# Entries supplied

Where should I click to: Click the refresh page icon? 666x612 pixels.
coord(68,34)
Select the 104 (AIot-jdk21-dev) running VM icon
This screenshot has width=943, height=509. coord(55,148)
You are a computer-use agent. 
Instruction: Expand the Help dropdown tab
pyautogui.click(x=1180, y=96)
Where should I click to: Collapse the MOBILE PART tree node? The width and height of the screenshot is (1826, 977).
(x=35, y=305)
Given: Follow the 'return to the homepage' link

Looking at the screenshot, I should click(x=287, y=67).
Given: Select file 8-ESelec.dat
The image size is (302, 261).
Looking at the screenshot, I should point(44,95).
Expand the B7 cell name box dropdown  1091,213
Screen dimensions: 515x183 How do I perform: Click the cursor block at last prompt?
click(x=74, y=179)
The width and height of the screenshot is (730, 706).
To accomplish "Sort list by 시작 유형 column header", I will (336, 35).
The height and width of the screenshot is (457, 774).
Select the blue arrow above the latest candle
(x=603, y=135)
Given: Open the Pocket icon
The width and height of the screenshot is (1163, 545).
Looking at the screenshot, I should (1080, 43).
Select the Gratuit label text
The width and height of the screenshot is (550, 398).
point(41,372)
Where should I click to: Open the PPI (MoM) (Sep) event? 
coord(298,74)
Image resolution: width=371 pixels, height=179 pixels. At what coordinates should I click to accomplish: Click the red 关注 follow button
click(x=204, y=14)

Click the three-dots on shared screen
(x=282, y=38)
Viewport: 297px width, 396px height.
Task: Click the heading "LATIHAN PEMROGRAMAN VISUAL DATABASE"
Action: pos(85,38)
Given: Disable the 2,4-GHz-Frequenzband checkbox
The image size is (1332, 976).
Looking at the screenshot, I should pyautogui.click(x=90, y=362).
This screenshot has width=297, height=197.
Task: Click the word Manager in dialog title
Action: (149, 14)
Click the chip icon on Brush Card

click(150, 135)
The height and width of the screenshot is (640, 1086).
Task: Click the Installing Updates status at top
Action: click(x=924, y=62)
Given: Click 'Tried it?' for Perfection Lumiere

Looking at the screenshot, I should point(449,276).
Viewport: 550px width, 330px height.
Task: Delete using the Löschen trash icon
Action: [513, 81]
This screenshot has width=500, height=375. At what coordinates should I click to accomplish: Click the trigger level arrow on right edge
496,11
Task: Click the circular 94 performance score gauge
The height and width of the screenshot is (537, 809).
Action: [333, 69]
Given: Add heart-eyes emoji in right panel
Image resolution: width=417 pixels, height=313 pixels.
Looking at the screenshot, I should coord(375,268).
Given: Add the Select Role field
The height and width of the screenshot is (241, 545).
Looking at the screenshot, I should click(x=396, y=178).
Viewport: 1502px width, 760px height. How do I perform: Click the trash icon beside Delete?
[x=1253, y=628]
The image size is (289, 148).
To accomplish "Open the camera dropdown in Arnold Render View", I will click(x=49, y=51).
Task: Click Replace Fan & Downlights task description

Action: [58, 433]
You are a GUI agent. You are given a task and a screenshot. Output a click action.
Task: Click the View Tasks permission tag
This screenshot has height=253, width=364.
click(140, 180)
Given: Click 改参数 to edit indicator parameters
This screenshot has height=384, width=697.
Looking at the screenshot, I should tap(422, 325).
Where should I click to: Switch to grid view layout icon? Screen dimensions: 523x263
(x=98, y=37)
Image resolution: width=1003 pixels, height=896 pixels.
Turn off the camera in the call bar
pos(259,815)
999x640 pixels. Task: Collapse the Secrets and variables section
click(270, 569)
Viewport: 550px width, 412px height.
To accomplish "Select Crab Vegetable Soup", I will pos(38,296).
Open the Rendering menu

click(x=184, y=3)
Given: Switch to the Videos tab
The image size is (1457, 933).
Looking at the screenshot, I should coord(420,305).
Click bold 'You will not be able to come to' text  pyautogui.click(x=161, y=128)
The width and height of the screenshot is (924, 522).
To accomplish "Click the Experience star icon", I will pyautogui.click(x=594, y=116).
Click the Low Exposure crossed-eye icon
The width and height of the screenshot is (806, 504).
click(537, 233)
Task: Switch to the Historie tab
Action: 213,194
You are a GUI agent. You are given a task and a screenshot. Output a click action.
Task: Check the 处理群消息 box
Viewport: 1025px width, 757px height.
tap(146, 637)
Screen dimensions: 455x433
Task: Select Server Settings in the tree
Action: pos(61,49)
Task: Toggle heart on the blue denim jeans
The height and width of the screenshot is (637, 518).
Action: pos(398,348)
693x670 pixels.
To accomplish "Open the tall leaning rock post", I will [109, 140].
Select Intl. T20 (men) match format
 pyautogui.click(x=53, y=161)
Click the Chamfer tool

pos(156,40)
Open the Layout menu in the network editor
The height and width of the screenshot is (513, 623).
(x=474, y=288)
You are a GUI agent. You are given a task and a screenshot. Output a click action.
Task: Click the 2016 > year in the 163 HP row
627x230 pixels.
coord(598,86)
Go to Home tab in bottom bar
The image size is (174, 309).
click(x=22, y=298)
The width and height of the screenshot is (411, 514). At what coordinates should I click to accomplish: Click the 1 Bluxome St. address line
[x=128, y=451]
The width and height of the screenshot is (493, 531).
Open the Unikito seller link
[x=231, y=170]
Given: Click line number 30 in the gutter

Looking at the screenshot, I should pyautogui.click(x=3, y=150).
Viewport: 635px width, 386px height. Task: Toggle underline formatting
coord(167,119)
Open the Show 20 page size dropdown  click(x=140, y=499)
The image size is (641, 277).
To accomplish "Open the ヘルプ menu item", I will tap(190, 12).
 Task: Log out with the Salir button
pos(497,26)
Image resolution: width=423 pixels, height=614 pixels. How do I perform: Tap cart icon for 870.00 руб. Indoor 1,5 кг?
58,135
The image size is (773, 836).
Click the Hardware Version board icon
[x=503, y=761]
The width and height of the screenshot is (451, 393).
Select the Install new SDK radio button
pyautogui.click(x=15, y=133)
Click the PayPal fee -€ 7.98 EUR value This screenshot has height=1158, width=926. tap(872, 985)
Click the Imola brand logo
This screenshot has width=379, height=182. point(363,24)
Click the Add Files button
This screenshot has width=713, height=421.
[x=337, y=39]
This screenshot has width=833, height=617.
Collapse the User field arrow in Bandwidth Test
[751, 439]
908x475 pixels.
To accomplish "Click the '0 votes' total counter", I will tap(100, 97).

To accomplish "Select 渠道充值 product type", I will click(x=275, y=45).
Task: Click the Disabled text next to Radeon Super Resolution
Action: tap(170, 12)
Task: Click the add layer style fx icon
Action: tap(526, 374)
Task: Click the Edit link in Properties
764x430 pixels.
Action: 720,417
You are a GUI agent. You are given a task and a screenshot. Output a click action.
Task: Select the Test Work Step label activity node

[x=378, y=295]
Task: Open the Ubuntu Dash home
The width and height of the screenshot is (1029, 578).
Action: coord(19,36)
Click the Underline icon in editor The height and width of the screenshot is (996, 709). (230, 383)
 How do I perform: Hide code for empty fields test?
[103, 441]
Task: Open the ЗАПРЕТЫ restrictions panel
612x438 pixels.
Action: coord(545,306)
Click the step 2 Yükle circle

# What is expected
Give back the full listing exactly as it stands above.

# Problem solution
Where should I click to: Click the refresh page icon? 666x612 pixels.
coord(68,34)
Select the 104 (AIot-jdk21-dev) running VM icon
This screenshot has width=943, height=509. coord(55,148)
You are a computer-use agent. 
Instruction: Expand the Help dropdown tab
pyautogui.click(x=1180, y=96)
Where should I click to: Collapse the MOBILE PART tree node? The width and height of the screenshot is (1826, 977).
(x=35, y=305)
Given: Follow the 'return to the homepage' link

Looking at the screenshot, I should click(x=287, y=67).
Given: Select file 8-ESelec.dat
The image size is (302, 261).
Looking at the screenshot, I should point(44,95).
Expand the B7 cell name box dropdown  1091,213
Screen dimensions: 515x183 How do I perform: Click the cursor block at last prompt?
click(x=74, y=179)
The width and height of the screenshot is (730, 706).
To accomplish "Sort list by 시작 유형 column header", I will (336, 35).
The height and width of the screenshot is (457, 774).
Select the blue arrow above the latest candle
(x=603, y=135)
Given: Open the Pocket icon
The width and height of the screenshot is (1163, 545).
Looking at the screenshot, I should (1080, 43).
Select the Gratuit label text
The width and height of the screenshot is (550, 398).
point(41,372)
Where should I click to: Open the PPI (MoM) (Sep) event? 
coord(298,74)
Image resolution: width=371 pixels, height=179 pixels. At what coordinates should I click to accomplish: Click the red 关注 follow button
click(x=204, y=14)

Click the three-dots on shared screen
(x=282, y=38)
Viewport: 297px width, 396px height.
Task: Click the heading "LATIHAN PEMROGRAMAN VISUAL DATABASE"
Action: pos(85,38)
Given: Disable the 2,4-GHz-Frequenzband checkbox
The image size is (1332, 976).
Looking at the screenshot, I should pyautogui.click(x=90, y=362).
This screenshot has width=297, height=197.
Task: Click the word Manager in dialog title
Action: (149, 14)
Click the chip icon on Brush Card

click(150, 135)
The height and width of the screenshot is (640, 1086).
Task: Click the Installing Updates status at top
Action: click(x=924, y=62)
Given: Click 'Tried it?' for Perfection Lumiere

Looking at the screenshot, I should point(449,276).
Viewport: 550px width, 330px height.
Task: Delete using the Löschen trash icon
Action: [513, 81]
This screenshot has width=500, height=375. At what coordinates should I click to accomplish: Click the trigger level arrow on right edge
496,11
Task: Click the circular 94 performance score gauge
The height and width of the screenshot is (537, 809).
Action: [333, 69]
Given: Add heart-eyes emoji in right panel
Image resolution: width=417 pixels, height=313 pixels.
Looking at the screenshot, I should coord(375,268).
Given: Add the Select Role field
The height and width of the screenshot is (241, 545).
Looking at the screenshot, I should click(x=396, y=178).
Viewport: 1502px width, 760px height. How do I perform: Click the trash icon beside Delete?
[x=1253, y=628]
The image size is (289, 148).
To accomplish "Open the camera dropdown in Arnold Render View", I will click(x=49, y=51).
Task: Click Replace Fan & Downlights task description

Action: [58, 433]
You are a GUI agent. You are given a task and a screenshot. Output a click action.
Task: Click the View Tasks permission tag
This screenshot has height=253, width=364.
click(140, 180)
Given: Click 改参数 to edit indicator parameters
This screenshot has height=384, width=697.
Looking at the screenshot, I should tap(422, 325).
Where should I click to: Switch to grid view layout icon? Screen dimensions: 523x263
(x=98, y=37)
Image resolution: width=1003 pixels, height=896 pixels.
Turn off the camera in the call bar
pos(259,815)
999x640 pixels. Task: Collapse the Secrets and variables section
click(270, 569)
Viewport: 550px width, 412px height.
To accomplish "Select Crab Vegetable Soup", I will pos(38,296).
Open the Rendering menu

click(x=184, y=3)
Given: Switch to the Videos tab
The image size is (1457, 933).
Looking at the screenshot, I should coord(420,305).
Click bold 'You will not be able to come to' text  pyautogui.click(x=161, y=128)
The width and height of the screenshot is (924, 522).
To accomplish "Click the Experience star icon", I will pyautogui.click(x=594, y=116).
Click the Low Exposure crossed-eye icon
The width and height of the screenshot is (806, 504).
click(537, 233)
Task: Switch to the Historie tab
Action: 213,194
You are a GUI agent. You are given a task and a screenshot. Output a click action.
Task: Check the 处理群消息 box
Viewport: 1025px width, 757px height.
tap(146, 637)
Screen dimensions: 455x433
Task: Select Server Settings in the tree
Action: pos(61,49)
Task: Toggle heart on the blue denim jeans
The height and width of the screenshot is (637, 518).
Action: pos(398,348)
693x670 pixels.
To accomplish "Open the tall leaning rock post", I will [109, 140].
Select Intl. T20 (men) match format
 pyautogui.click(x=53, y=161)
Click the Chamfer tool

pos(156,40)
Open the Layout menu in the network editor
The height and width of the screenshot is (513, 623).
(x=474, y=288)
You are a GUI agent. You are given a task and a screenshot. Output a click action.
Task: Click the 2016 > year in the 163 HP row
627x230 pixels.
coord(598,86)
Go to Home tab in bottom bar
The image size is (174, 309).
click(x=22, y=298)
The width and height of the screenshot is (411, 514). At what coordinates should I click to accomplish: Click the 1 Bluxome St. address line
[x=128, y=451]
The width and height of the screenshot is (493, 531).
Open the Unikito seller link
[x=231, y=170]
Given: Click line number 30 in the gutter

Looking at the screenshot, I should pyautogui.click(x=3, y=150).
Viewport: 635px width, 386px height. Task: Toggle underline formatting
coord(167,119)
Open the Show 20 page size dropdown  click(x=140, y=499)
The image size is (641, 277).
To accomplish "Open the ヘルプ menu item", I will tap(190, 12).
 Task: Log out with the Salir button
pos(497,26)
Image resolution: width=423 pixels, height=614 pixels. How do I perform: Tap cart icon for 870.00 руб. Indoor 1,5 кг?
58,135
The image size is (773, 836).
Click the Hardware Version board icon
[x=503, y=761]
The width and height of the screenshot is (451, 393).
Select the Install new SDK radio button
pyautogui.click(x=15, y=133)
Click the PayPal fee -€ 7.98 EUR value This screenshot has height=1158, width=926. tap(872, 985)
Click the Imola brand logo
This screenshot has width=379, height=182. point(363,24)
Click the Add Files button
This screenshot has width=713, height=421.
[x=337, y=39]
This screenshot has width=833, height=617.
Collapse the User field arrow in Bandwidth Test
[751, 439]
908x475 pixels.
To accomplish "Click the '0 votes' total counter", I will tap(100, 97).

To accomplish "Select 渠道充值 product type", I will click(x=275, y=45).
Task: Click the Disabled text next to Radeon Super Resolution
Action: tap(170, 12)
Task: Click the add layer style fx icon
Action: tap(526, 374)
Task: Click the Edit link in Properties
764x430 pixels.
Action: 720,417
You are a GUI agent. You are given a task and a screenshot. Output a click action.
Task: Select the Test Work Step label activity node

[x=378, y=295]
Task: Open the Ubuntu Dash home
The width and height of the screenshot is (1029, 578).
Action: coord(19,36)
Click the Underline icon in editor The height and width of the screenshot is (996, 709). (230, 383)
 How do I perform: Hide code for empty fields test?
[103, 441]
Task: Open the ЗАПРЕТЫ restrictions panel
612x438 pixels.
Action: coord(545,306)
Click the step 2 Yükle circle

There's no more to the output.